Indian Kannada-language newspaper

Karavali Ale (Kannada: ಕರಾವಳಿ ಅಲೆ), meaning "Coastal Waves" in Kannada, is a local Kannada daily newspaper published in Mangalore, Karnataka, India. The publication is owned and managed by its founders B. V. Seetaram and Rohini S. It is edited by Sathish N. Vaidya.

Since its establishment, Karavali Ale has been among the front-running print publications in Dakshina Kannada and Udupi districts. As per DAVP 2013, it has a circulation of over 45,000 in these regions, making it one of the popular Kannada newspapers in Coastal Karnataka. The newspaper primarily focuses on local and state-level coverage, but provides a regular mix of national and international current affairs news as well. As a result of the publication's persistent political commentaries against right-wing politics, its employees have been attacked multiple times by extremists across the Kanara region, and the sale of the newspaper has been disrupted occasionally in attempts to interrupt the circulation network. Karavali Ale headquarters was also attacked by miscreants, which was condemned by the Indian Newspaper Society and the Press Council of India.

Karavali Ale was established in 1992 under the parent company Chitra Publications Pvt. Ltd. The company has published three more newspapers since its inception.

— Problems to work on —
1 > Print the part of the Karavali Ale article starting with "Karavali Ale was" and going on through "since its inception.".
2 > According to the Karavali Ale article, in what year was the newspaper established, and under which parent company?
3 > Go on with the Karavali Ale article from the point where it stops.

— Provided data —

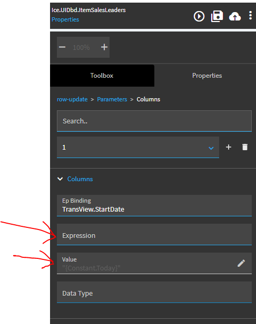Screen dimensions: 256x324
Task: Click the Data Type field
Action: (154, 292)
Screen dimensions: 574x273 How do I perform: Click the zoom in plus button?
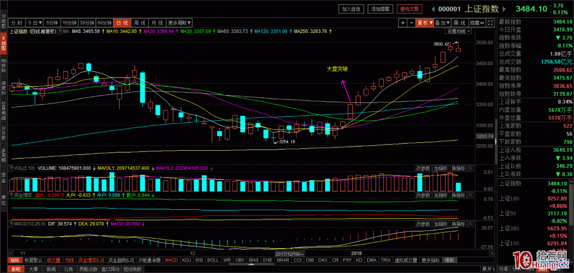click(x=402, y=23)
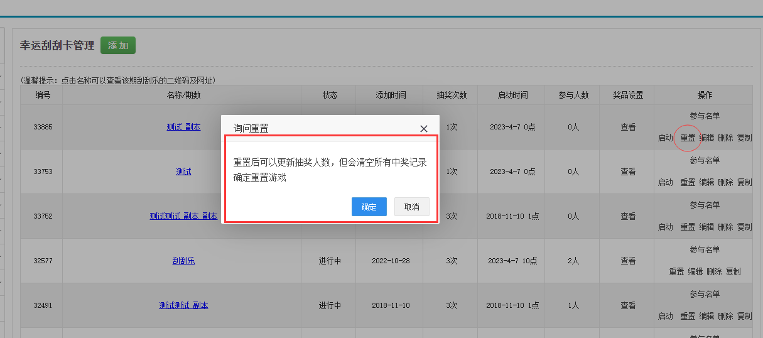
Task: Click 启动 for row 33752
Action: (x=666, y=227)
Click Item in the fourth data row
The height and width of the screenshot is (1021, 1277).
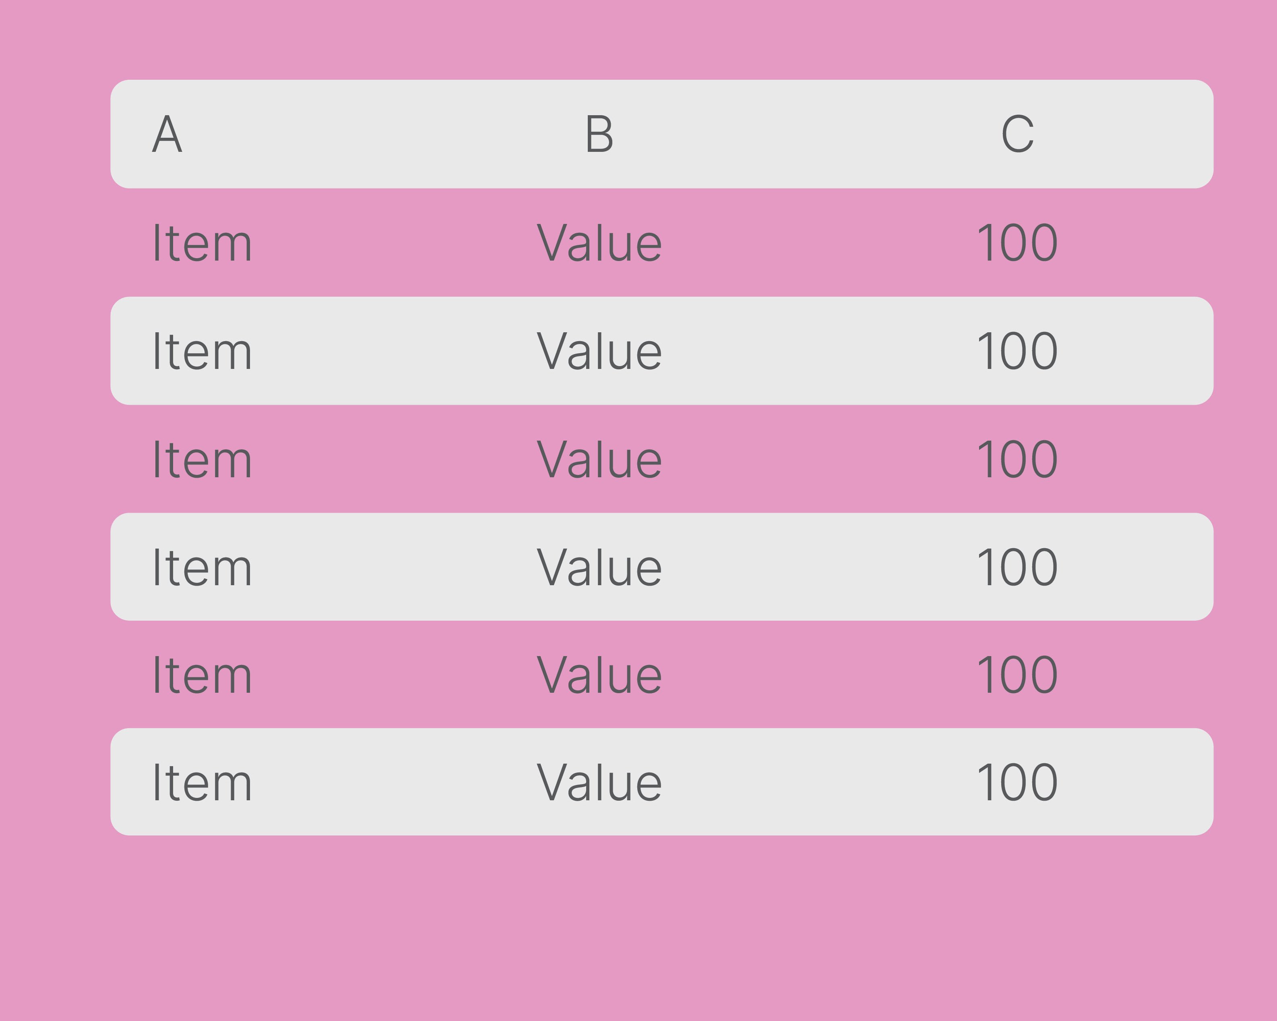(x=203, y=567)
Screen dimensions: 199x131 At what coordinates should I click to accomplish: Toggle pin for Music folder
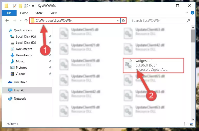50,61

--

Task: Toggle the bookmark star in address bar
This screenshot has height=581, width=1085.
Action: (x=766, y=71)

— Your responses —
1 >
Karavali Ale was established in 1992 under the parent company Chitra Publications Pvt. Ltd. The company has published three more newspapers since its inception.

2 > It was established in 1992 under Chitra Publications Pvt. Ltd.

3 >
== Sister publications ==

- Kannada Janantaranga is a local Kannada daily newspaper founded on 18 September 1993. It is published in Kumta, and predominant in Uttara Kannada and Malenadu regions of Karnataka. The e-paper of Kannada Janantaranga is available online and uploaded daily. Ramesh S. Poojary is the editor of Kannada Janataranga currently.
- The Canara Times, founded on 7 June 1989, was the first local English daily in Dakshina Kannada. It was discontinued at the turn of the millennium after a long stint as a periodical print publication. It now runs as an online news portal disseminating articles on local, national, and international current affairs.
- Sanje Ale was a local Kannada eveninger published in Mangalore. It was in circulation for three years before being discontinued in 2009.

==Editor-in-chief==

B. V. Seetaram, popularly referred to by the acronym BVSee, is the editor-in-chief of Karavali Ale. Prior to starting his own journalistic venture, Seetaram has worked at Samyukta Karnataka, The Indian Express, and The Hindu. He is acknowledged for his radical and unreserved take on various socio-political topics. Spearheaded by Seetaram, the editorial team of Karavali Ale has raked up several significant issues and has been hailed for pro-people journalism.

On a number of occasions, Seetaram has been involved in controversies with local as well as national right-wing political parties and groups of Karnataka for his bold remarks on their policies. He was arrested along with his wife Rohini on charges of defamation and disturbing communal harmony. This led to widespread protests by the civil society and journalists' fraternity, including the Editors' Guild of India.
 Human rights organisations like People's Union for Civil Liberties and National Human Rights Commission of India condemned the allegations and the consequent arrests.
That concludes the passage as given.